La fraction d’éjection ventriculaire (FEV) est le pourcentage du sang contenu dans un ventricule qui est expulsé lors d’une contraction (un battement). Normalement, elle se situe autour de 60 % du sang présent dans le ventricule. On considère qu’elle est insuffisante lorsqu’elle est inférieure à 40 %. Dans les cas d’insuffisance cardiaque sévère, elle peut chuter autour de 20 %.

La distinction systolique/diastolique est plutôt faite lors d’une insuffisance cardiaque gauche. Les insuffisances systoliques représentent 60 % des insuffisances cardiaques gauches. Les insuffisances diastoliques touchent plutôt les femmes, les personnes de plus de 80 ans ou celles qui ont également des problèmes de contraction de l’oreillette gauche (fibrillation auriculaire).

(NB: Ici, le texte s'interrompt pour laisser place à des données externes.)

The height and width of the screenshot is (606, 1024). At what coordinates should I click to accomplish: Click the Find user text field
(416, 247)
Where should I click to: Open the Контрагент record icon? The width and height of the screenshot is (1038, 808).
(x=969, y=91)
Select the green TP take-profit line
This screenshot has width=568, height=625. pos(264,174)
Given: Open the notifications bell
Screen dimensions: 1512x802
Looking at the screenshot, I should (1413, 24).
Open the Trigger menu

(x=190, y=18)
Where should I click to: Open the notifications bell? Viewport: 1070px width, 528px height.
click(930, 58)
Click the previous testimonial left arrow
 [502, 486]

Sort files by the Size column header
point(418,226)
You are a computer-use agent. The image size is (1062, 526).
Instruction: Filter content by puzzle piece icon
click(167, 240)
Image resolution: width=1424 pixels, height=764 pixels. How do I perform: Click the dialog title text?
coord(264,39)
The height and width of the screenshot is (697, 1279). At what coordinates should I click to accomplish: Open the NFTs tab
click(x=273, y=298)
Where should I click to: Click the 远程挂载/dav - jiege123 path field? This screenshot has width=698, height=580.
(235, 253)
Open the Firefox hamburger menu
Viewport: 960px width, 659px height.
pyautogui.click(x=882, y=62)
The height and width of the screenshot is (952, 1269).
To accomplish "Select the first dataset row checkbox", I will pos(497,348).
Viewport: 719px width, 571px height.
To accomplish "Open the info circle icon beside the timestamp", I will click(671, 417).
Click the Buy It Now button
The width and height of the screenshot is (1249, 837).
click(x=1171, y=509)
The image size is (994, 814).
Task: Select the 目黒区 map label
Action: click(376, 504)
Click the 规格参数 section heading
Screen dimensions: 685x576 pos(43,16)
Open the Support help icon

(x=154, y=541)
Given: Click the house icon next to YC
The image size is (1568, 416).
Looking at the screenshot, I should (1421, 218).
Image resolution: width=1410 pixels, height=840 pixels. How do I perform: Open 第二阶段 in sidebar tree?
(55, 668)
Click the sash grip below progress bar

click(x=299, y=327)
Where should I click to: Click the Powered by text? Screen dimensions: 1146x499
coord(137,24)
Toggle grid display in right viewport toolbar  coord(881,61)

Les symptômes de l'insuffisance cardiaque chronique

Les symptômes de l’insuffisance cardiaque le plus fréquemment observés sont :

  • la fatigue constante ;
  • l’essoufflement au moindre effort ;
  • une respiration courte et sifflante et de la toux (en particulier lors d’insuffisance cardiaque gauche) ;
  • les palpitations cardiaques, voire des douleurs dans la poitrine ;
  • la soif (parce que le corps cherche à augmenter le volume sanguin) ;
  • une diminution de l’appétit ;
  • le besoin d’uriner fréquemment durant la nuit ;
  • un gain de poids (par rétention d’eau).

De plus, les personnes qui souffrent d’insuffisance cardiaque droite présentent des œdèmes (gonflements) des jambes, un ventre ballonné, des lourdeurs digestives, voire des problèmes de foie.

Attention aux symptômes trompeurs chez les personnes âgées !
Chez les personnes très âgées, les symptômes de l’insuffisance cardiaque peuvent être particuliers. Outre la fatigue, elles peuvent présenter des troubles du comportement, de la confusion, de la désorientation, des mains et des pieds froids, des chutes, voire une prise de poids rapide. Ces symptômes sont peu évocateurs d’un problème cardiaque, ce qui peut retarder le diagnostic d’insuffisance cardiaque.

Comment classe-t-on la sévérité des symptômes de l'ICC ?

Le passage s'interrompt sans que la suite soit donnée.